DATA SUPPLIED
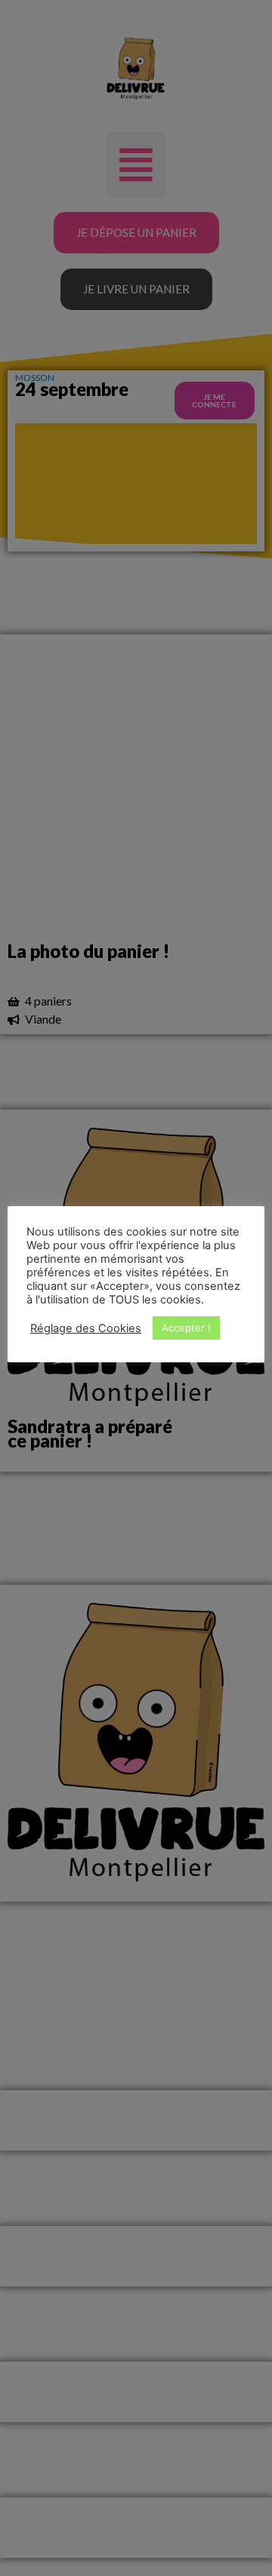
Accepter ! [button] (186, 1328)
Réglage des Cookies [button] (85, 1328)
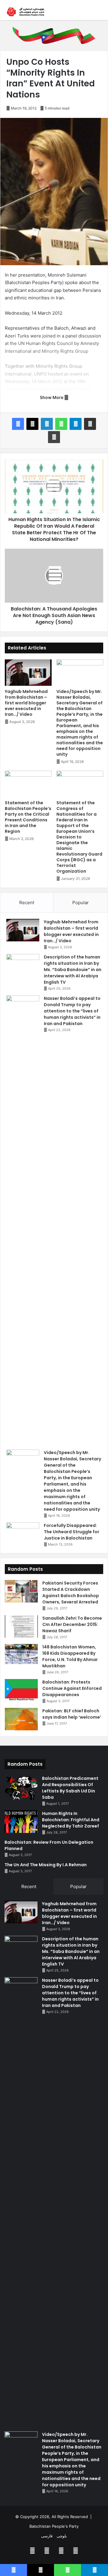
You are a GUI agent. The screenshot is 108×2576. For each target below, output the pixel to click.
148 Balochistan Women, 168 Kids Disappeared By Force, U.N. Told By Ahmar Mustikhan (70, 1656)
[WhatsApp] (61, 424)
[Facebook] (18, 424)
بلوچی (62, 2535)
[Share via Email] (90, 424)
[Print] (54, 437)
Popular (80, 902)
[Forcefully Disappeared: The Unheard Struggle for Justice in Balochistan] (22, 1533)
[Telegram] (76, 424)
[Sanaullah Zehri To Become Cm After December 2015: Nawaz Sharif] (21, 1626)
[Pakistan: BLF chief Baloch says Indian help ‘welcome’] (21, 1719)
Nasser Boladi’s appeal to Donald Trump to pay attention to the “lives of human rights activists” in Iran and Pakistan (72, 1011)
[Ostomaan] (25, 12)
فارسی (46, 2535)
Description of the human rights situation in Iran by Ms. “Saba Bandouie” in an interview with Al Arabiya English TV (72, 969)
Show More (52, 397)
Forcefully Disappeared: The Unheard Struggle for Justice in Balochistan (71, 1531)
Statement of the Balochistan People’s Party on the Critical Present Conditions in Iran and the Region (28, 817)
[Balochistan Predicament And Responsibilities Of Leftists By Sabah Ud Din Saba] (21, 1787)
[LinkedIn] (47, 424)
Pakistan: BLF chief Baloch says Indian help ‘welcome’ (71, 1714)
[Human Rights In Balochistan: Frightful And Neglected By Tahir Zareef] (21, 1821)
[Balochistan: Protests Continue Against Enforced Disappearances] (21, 1690)
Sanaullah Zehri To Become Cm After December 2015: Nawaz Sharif (72, 1624)
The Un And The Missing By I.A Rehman (45, 1865)
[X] (32, 424)
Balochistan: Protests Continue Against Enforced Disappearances (72, 1688)
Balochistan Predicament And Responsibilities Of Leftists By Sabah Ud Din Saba (70, 1787)
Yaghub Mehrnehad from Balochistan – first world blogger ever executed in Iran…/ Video (26, 702)
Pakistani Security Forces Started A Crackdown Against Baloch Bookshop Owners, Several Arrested (70, 1592)
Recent (26, 902)
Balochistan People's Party (54, 2526)
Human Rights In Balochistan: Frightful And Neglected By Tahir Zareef (70, 1819)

PROBLEM DETAILS
With the line that contains "Saba (70, 1787)" as your start, reproduce the data above exactly through its last line, and nothing before that start.

EXERCISE RESULT
Balochistan Predicament And Responsibilities Of Leftists By Sabah Ud Din Saba (70, 1787)
Yaghub Mehrnehad from Balochistan – first world blogger ever executed in Iran…/ Video (26, 702)
Pakistani Security Forces Started A Crackdown Against Baloch Bookshop Owners, Several Arrested (70, 1592)
Recent (26, 902)
Balochistan People's Party (54, 2526)
Human Rights In Balochistan: Frightful And Neglected By Tahir Zareef (70, 1819)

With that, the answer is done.